== Exercise objective ==
Which lines of the entries below run from the one holding "Instruction: Select the row with id 211" to the one holding "Click the Tell", inclusive? Set down exactly those lines and no others.

(Data entries)
+ + + + +

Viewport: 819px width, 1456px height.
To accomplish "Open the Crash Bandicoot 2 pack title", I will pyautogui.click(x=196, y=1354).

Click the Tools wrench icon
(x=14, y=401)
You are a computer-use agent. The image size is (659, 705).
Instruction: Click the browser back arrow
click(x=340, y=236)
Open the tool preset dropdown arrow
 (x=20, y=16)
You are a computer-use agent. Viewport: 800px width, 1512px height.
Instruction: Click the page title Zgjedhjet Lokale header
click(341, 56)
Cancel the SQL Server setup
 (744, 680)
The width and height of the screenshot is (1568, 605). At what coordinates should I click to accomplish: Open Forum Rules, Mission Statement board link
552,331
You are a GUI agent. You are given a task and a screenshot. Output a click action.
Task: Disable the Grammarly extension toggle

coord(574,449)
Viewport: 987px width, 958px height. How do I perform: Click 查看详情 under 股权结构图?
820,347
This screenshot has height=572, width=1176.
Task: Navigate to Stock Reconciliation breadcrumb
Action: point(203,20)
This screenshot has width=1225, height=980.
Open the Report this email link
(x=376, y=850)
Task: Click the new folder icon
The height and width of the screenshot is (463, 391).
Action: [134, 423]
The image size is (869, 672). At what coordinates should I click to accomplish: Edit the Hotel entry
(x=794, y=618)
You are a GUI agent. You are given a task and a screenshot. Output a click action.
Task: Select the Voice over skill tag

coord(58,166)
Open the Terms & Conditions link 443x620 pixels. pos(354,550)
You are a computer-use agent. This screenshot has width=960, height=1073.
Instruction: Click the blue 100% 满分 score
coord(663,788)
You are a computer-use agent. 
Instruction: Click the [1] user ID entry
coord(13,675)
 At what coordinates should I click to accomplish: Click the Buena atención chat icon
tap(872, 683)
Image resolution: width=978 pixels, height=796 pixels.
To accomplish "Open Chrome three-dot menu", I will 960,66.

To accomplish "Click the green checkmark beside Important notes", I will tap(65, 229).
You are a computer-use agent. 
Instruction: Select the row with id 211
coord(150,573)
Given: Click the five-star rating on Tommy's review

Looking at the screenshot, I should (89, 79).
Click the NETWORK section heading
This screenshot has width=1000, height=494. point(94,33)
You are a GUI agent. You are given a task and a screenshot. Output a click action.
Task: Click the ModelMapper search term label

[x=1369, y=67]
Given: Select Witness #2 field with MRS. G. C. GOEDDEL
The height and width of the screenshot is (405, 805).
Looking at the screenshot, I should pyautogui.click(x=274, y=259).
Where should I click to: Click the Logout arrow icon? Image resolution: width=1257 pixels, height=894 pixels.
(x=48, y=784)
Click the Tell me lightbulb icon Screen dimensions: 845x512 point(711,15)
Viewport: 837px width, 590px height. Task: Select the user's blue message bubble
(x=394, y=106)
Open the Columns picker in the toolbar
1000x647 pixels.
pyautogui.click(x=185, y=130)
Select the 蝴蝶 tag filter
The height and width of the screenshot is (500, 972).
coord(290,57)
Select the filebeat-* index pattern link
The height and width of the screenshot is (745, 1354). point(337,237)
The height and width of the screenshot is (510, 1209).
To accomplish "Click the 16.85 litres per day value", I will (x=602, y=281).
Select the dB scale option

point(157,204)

+ + + + +

== Response area ==
Instruction: Select the row with id 211
coord(150,573)
Given: Click the five-star rating on Tommy's review

Looking at the screenshot, I should (89, 79).
Click the NETWORK section heading
This screenshot has width=1000, height=494. point(94,33)
You are a GUI agent. You are given a task and a screenshot. Output a click action.
Task: Click the ModelMapper search term label

[x=1369, y=67]
Given: Select Witness #2 field with MRS. G. C. GOEDDEL
The height and width of the screenshot is (405, 805).
Looking at the screenshot, I should pyautogui.click(x=274, y=259).
Where should I click to: Click the Logout arrow icon? Image resolution: width=1257 pixels, height=894 pixels.
(x=48, y=784)
Click the Tell me lightbulb icon Screen dimensions: 845x512 point(711,15)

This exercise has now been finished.